2-deoxy-glucose, or 2DG, has long been used in radio labeling, medical scanning and cancer imaging studies in humans. But now, researchers at the University of Wisconsin-Madison have discovered that it also blocks the onset of epileptic seizures in laboratory rats.
Reported in the October 2006 issue of Nature Neuroscience, the findings have potentially huge implications for up to half of all epileptic patients who currently have no access to treatment, says senior author Avtar Roopra, a UW-Madison assistant professor of neurology.
"We pumped the rats full [of 2DG] and still saw no side effects," says Roopra, who estimates that the compound may be available for human use within five years. "I see 2DG as an epilepsy management treatment much like insulin is used to treat diabetes."
"All the available epilepsy treatments have focused on suppressing seizures," says co-author and renowned epilepsy expert Tom Sutula, a UW-Madison professor of neurology. "There has been hope that [new drugs] will not only suppress seizures, but modify their consequences. [2DG] appears to be a novel treatment that offers great promise to achieve that vision."
About 1 percent of the world's population suffers from epilepsy, a neurological condition that makes people susceptible to seizures. Scientists believe that seizures, of which there are many kinds, occur due to sudden changes in how brain cells send electrical signals to each other.

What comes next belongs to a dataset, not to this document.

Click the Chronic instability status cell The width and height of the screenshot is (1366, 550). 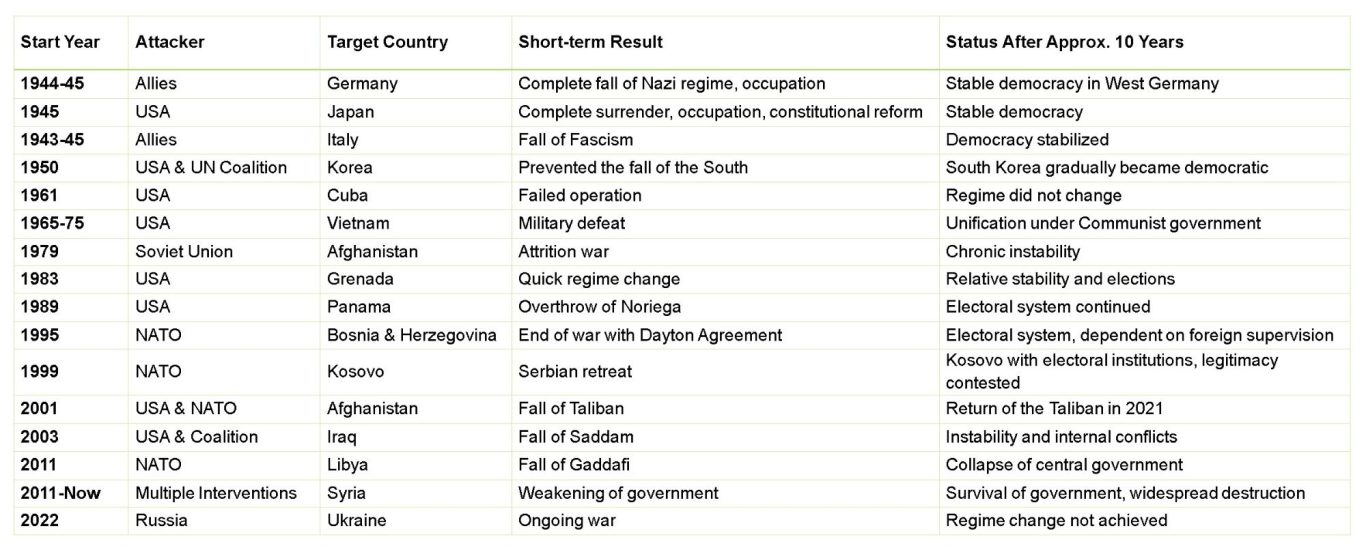[1012, 251]
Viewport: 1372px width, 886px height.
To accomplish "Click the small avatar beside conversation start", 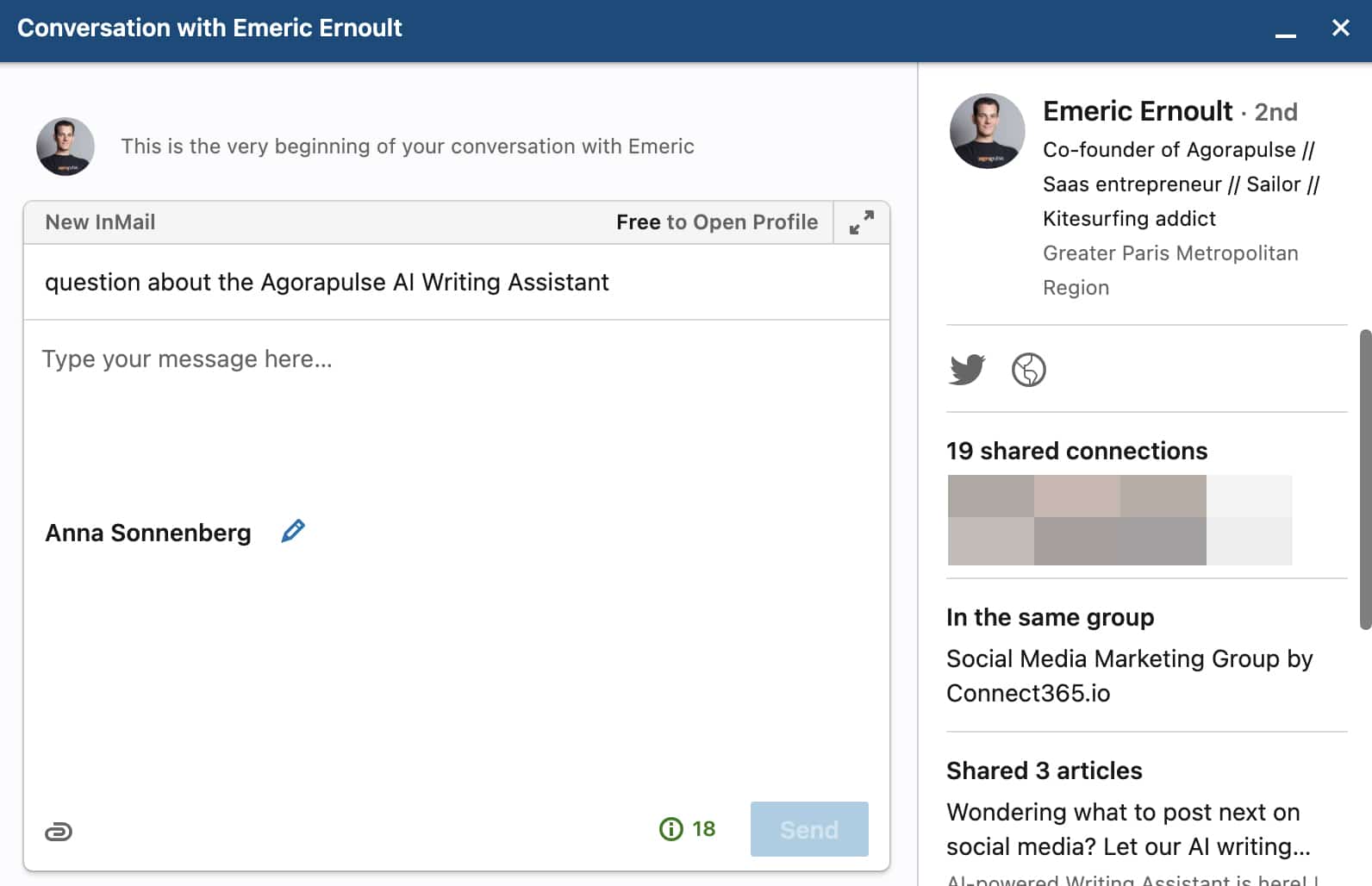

2DG is essentially a more palatable version of the "ketogenic," or sugar-free, diets that some researchers have long recommended to epilepsy patients. Indeed, the notion of a sugar-free diet actually stretches back thousands of years to Biblical times, when healers sometimes prescribed starvation as a way to fend off seizures.
Unfortunately, ketogenic regimens can be a miserable experience. "The kids can't eat any sugar at all. Imagine no bread or Christmas cake," says Roopra. But 2DG would work as an effective substitute because it enters cells and clogs up certain cellular enzymes. As a result, the body cannot use its own glucose.
Though ketogenic diets seem to work in many epilepsy patients in whom existing treatments have been unsuccessful, scientists have struggled to understand the exact cellular connection between no sugar and no seizures. The UW-Madison work for the first time clears up some of that mystery.